If you’ve ever tried to buy alcohol online, such as wine, you’ve probably run into the myriad of alcohol shipping laws that govern how much, if any at all, alcohol an individual can get shipped to their home. USA Today published a great recap in 2005 looking at each of the fifty states and how the laws governed direct shipments of alcohol from sellers to consumers. Wine Spectator has a more descriptive article on the subject, also from 2005, and the New York Times has one dated 2008.
Here is the listing for my fair state of Maryland:
Out-of-state wineries can purchase a permit to ship wines that are not available through an alcohol distributor in Maryland. The wine must be shipped to a licensed Maryland retailer.

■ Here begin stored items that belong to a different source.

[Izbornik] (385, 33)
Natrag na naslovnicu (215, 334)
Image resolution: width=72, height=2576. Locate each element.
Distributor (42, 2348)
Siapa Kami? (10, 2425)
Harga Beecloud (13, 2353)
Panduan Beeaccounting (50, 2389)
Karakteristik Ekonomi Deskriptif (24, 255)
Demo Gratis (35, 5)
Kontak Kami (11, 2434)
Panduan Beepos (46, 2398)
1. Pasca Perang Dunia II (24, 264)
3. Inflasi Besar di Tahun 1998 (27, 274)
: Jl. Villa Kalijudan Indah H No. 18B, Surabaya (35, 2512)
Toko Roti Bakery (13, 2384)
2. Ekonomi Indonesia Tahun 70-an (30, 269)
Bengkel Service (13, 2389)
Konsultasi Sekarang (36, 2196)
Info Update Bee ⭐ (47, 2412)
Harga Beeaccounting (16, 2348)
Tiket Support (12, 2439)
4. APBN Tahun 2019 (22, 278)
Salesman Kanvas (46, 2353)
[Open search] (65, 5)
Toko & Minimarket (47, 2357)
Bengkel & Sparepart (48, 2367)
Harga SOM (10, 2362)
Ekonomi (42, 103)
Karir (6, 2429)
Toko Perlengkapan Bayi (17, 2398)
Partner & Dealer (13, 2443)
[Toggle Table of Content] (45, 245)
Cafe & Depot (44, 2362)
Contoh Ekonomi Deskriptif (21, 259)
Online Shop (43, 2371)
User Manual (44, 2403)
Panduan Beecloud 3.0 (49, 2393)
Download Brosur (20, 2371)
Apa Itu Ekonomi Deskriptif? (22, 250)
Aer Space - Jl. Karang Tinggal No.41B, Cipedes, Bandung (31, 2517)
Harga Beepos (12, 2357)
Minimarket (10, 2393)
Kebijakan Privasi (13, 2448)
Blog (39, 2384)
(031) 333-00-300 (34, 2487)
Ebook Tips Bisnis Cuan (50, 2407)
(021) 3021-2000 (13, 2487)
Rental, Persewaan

So for me to receive wine from California, it has to first be sent to a liquor store!
What about New York, where I grew up?
In-state wineries may ship or deliver directly to consumers. In February, a federal appeals court upheld the state’s ban on direct shipping from out of state. The U.S. Supreme Court has agreed to consider an appeal.
Finally, there’s Virginia…
After a court struck down Virginia’s ban on direct shipping, the state legislature rewrote the law. Out-of-state sellers with a wine shipper’s license now may ship up to two cases to a Virginia resident per month. Sellers must pay excise taxes.
… and the loosest local law, DC:
Direct shipments of up to one quart a month are allowed.
If you happen to live in a state with loose laws, consider yourself lucky!